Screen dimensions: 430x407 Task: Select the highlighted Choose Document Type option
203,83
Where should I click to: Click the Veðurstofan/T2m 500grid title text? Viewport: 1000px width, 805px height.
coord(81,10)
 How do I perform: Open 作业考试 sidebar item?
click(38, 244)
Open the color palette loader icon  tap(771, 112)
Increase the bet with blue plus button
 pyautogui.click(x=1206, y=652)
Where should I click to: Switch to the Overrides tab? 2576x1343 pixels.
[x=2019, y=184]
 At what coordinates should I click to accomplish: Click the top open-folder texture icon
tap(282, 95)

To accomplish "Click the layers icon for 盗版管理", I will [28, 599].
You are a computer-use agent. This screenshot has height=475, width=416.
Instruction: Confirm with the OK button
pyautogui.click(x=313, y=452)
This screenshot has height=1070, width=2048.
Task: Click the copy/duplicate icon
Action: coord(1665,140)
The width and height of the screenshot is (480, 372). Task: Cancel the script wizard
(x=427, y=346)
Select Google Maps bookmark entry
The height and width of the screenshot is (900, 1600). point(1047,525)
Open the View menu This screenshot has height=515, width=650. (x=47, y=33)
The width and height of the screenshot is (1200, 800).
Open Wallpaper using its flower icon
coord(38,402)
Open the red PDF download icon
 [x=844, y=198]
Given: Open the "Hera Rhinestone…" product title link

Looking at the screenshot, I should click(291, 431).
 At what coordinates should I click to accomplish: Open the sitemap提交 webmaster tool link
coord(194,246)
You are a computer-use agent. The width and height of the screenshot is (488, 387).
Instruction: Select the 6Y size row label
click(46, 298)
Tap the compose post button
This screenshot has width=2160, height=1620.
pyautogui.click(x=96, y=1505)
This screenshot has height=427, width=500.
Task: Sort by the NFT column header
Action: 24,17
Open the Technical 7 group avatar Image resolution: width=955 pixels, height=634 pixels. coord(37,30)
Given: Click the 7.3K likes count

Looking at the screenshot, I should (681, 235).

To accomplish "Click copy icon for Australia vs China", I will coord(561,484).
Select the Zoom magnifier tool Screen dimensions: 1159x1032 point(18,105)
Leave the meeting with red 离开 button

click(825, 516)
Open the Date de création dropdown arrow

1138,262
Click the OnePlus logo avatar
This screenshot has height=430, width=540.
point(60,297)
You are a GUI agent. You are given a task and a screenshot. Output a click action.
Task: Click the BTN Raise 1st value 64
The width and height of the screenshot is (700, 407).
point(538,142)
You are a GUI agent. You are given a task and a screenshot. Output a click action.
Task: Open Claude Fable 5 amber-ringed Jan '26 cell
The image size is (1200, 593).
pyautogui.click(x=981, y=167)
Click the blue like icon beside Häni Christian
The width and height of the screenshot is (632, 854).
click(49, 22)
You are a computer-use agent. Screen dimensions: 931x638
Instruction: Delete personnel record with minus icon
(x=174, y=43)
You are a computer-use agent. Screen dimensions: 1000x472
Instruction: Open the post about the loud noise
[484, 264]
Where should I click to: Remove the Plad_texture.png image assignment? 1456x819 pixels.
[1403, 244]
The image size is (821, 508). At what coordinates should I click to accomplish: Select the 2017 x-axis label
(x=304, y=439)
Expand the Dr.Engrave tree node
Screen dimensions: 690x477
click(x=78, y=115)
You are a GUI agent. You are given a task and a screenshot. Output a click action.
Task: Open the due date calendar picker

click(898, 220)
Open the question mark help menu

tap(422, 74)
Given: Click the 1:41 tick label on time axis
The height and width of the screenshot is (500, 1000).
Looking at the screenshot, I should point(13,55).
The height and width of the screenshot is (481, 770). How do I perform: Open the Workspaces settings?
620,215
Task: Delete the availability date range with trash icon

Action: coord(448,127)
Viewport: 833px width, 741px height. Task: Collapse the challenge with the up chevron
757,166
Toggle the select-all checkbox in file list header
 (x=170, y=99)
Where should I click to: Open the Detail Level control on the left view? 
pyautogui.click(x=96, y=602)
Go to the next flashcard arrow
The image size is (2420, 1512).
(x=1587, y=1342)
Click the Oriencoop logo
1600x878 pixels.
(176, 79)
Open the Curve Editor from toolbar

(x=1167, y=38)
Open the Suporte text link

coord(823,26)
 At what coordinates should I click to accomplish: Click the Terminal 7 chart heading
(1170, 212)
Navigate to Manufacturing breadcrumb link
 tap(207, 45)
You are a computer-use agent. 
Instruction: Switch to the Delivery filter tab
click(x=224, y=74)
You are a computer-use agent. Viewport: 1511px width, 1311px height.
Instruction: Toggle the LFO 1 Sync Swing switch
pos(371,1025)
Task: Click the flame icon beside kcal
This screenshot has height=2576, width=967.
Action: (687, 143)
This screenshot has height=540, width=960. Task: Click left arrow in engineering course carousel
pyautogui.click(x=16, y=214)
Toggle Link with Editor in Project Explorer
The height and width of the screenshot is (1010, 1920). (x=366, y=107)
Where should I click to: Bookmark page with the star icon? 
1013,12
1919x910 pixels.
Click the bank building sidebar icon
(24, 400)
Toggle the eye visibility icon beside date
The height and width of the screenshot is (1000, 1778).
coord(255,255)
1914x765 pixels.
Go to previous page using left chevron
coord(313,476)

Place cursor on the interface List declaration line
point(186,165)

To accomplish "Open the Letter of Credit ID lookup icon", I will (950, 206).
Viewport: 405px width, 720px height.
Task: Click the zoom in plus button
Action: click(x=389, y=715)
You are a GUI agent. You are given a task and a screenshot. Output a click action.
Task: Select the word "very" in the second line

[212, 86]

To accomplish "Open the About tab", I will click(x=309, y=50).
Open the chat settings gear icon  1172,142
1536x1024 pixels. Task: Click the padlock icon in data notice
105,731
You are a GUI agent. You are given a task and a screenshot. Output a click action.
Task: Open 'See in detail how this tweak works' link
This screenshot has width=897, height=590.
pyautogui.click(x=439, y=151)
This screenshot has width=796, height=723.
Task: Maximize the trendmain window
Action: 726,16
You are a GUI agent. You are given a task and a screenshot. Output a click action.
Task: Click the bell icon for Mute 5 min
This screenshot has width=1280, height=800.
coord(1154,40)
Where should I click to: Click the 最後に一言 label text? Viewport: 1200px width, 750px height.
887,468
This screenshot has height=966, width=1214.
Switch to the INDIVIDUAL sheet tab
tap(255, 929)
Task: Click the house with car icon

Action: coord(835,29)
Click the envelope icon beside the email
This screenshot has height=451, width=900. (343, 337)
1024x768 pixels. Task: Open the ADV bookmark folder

------------------------------

Exactly as written, copy out all the entries above.

> **Output for this exercise**
Screen dimensions: 430x407 Task: Select the highlighted Choose Document Type option
203,83
Where should I click to: Click the Veðurstofan/T2m 500grid title text? Viewport: 1000px width, 805px height.
coord(81,10)
 How do I perform: Open 作业考试 sidebar item?
click(38, 244)
Open the color palette loader icon  tap(771, 112)
Increase the bet with blue plus button
 pyautogui.click(x=1206, y=652)
Where should I click to: Switch to the Overrides tab? 2576x1343 pixels.
[x=2019, y=184]
 At what coordinates should I click to accomplish: Click the top open-folder texture icon
tap(282, 95)

To accomplish "Click the layers icon for 盗版管理", I will [28, 599].
You are a computer-use agent. This screenshot has height=475, width=416.
Instruction: Confirm with the OK button
pyautogui.click(x=313, y=452)
This screenshot has height=1070, width=2048.
Task: Click the copy/duplicate icon
Action: coord(1665,140)
The width and height of the screenshot is (480, 372). Task: Cancel the script wizard
(x=427, y=346)
Select Google Maps bookmark entry
The height and width of the screenshot is (900, 1600). point(1047,525)
Open the View menu This screenshot has height=515, width=650. (x=47, y=33)
The width and height of the screenshot is (1200, 800).
Open Wallpaper using its flower icon
coord(38,402)
Open the red PDF download icon
 [x=844, y=198]
Given: Open the "Hera Rhinestone…" product title link

Looking at the screenshot, I should click(291, 431).
 At what coordinates should I click to accomplish: Open the sitemap提交 webmaster tool link
coord(194,246)
You are a computer-use agent. The width and height of the screenshot is (488, 387).
Instruction: Select the 6Y size row label
click(46, 298)
Tap the compose post button
This screenshot has width=2160, height=1620.
pyautogui.click(x=96, y=1505)
This screenshot has height=427, width=500.
Task: Sort by the NFT column header
Action: 24,17
Open the Technical 7 group avatar Image resolution: width=955 pixels, height=634 pixels. coord(37,30)
Given: Click the 7.3K likes count

Looking at the screenshot, I should (681, 235).

To accomplish "Click copy icon for Australia vs China", I will coord(561,484).
Select the Zoom magnifier tool Screen dimensions: 1159x1032 point(18,105)
Leave the meeting with red 离开 button

click(825, 516)
Open the Date de création dropdown arrow

1138,262
Click the OnePlus logo avatar
This screenshot has height=430, width=540.
point(60,297)
You are a GUI agent. You are given a task and a screenshot. Output a click action.
Task: Click the BTN Raise 1st value 64
The width and height of the screenshot is (700, 407).
point(538,142)
You are a GUI agent. You are given a task and a screenshot. Output a click action.
Task: Open Claude Fable 5 amber-ringed Jan '26 cell
The image size is (1200, 593).
pyautogui.click(x=981, y=167)
Click the blue like icon beside Häni Christian
The width and height of the screenshot is (632, 854).
click(49, 22)
You are a computer-use agent. Screen dimensions: 931x638
Instruction: Delete personnel record with minus icon
(x=174, y=43)
You are a computer-use agent. Screen dimensions: 1000x472
Instruction: Open the post about the loud noise
[484, 264]
Where should I click to: Remove the Plad_texture.png image assignment? 1456x819 pixels.
[1403, 244]
The image size is (821, 508). At what coordinates should I click to accomplish: Select the 2017 x-axis label
(x=304, y=439)
Expand the Dr.Engrave tree node
Screen dimensions: 690x477
click(x=78, y=115)
You are a GUI agent. You are given a task and a screenshot. Output a click action.
Task: Open the due date calendar picker

click(898, 220)
Open the question mark help menu

tap(422, 74)
Given: Click the 1:41 tick label on time axis
The height and width of the screenshot is (500, 1000).
Looking at the screenshot, I should point(13,55).
The height and width of the screenshot is (481, 770). How do I perform: Open the Workspaces settings?
620,215
Task: Delete the availability date range with trash icon

Action: coord(448,127)
Viewport: 833px width, 741px height. Task: Collapse the challenge with the up chevron
757,166
Toggle the select-all checkbox in file list header
 (x=170, y=99)
Where should I click to: Open the Detail Level control on the left view? 
pyautogui.click(x=96, y=602)
Go to the next flashcard arrow
The image size is (2420, 1512).
(x=1587, y=1342)
Click the Oriencoop logo
1600x878 pixels.
(176, 79)
Open the Curve Editor from toolbar

(x=1167, y=38)
Open the Suporte text link

coord(823,26)
 At what coordinates should I click to accomplish: Click the Terminal 7 chart heading
(1170, 212)
Navigate to Manufacturing breadcrumb link
 tap(207, 45)
You are a computer-use agent. 
Instruction: Switch to the Delivery filter tab
click(x=224, y=74)
You are a computer-use agent. Viewport: 1511px width, 1311px height.
Instruction: Toggle the LFO 1 Sync Swing switch
pos(371,1025)
Task: Click the flame icon beside kcal
This screenshot has height=2576, width=967.
Action: (687, 143)
This screenshot has height=540, width=960. Task: Click left arrow in engineering course carousel
pyautogui.click(x=16, y=214)
Toggle Link with Editor in Project Explorer
The height and width of the screenshot is (1010, 1920). (x=366, y=107)
Where should I click to: Bookmark page with the star icon? 
1013,12
1919x910 pixels.
Click the bank building sidebar icon
(24, 400)
Toggle the eye visibility icon beside date
The height and width of the screenshot is (1000, 1778).
coord(255,255)
1914x765 pixels.
Go to previous page using left chevron
coord(313,476)

Place cursor on the interface List declaration line
point(186,165)

To accomplish "Open the Letter of Credit ID lookup icon", I will (950, 206).
Viewport: 405px width, 720px height.
Task: Click the zoom in plus button
Action: click(x=389, y=715)
You are a GUI agent. You are given a task and a screenshot. Output a click action.
Task: Select the word "very" in the second line

[212, 86]

To accomplish "Open the About tab", I will click(x=309, y=50).
Open the chat settings gear icon  1172,142
1536x1024 pixels. Task: Click the padlock icon in data notice
105,731
You are a GUI agent. You are given a task and a screenshot. Output a click action.
Task: Open 'See in detail how this tweak works' link
This screenshot has width=897, height=590.
pyautogui.click(x=439, y=151)
This screenshot has width=796, height=723.
Task: Maximize the trendmain window
Action: 726,16
You are a GUI agent. You are given a task and a screenshot. Output a click action.
Task: Click the bell icon for Mute 5 min
This screenshot has width=1280, height=800.
coord(1154,40)
Where should I click to: Click the 最後に一言 label text? Viewport: 1200px width, 750px height.
887,468
This screenshot has height=966, width=1214.
Switch to the INDIVIDUAL sheet tab
tap(255, 929)
Task: Click the house with car icon

Action: coord(835,29)
Click the envelope icon beside the email
This screenshot has height=451, width=900. (343, 337)
1024x768 pixels. Task: Open the ADV bookmark folder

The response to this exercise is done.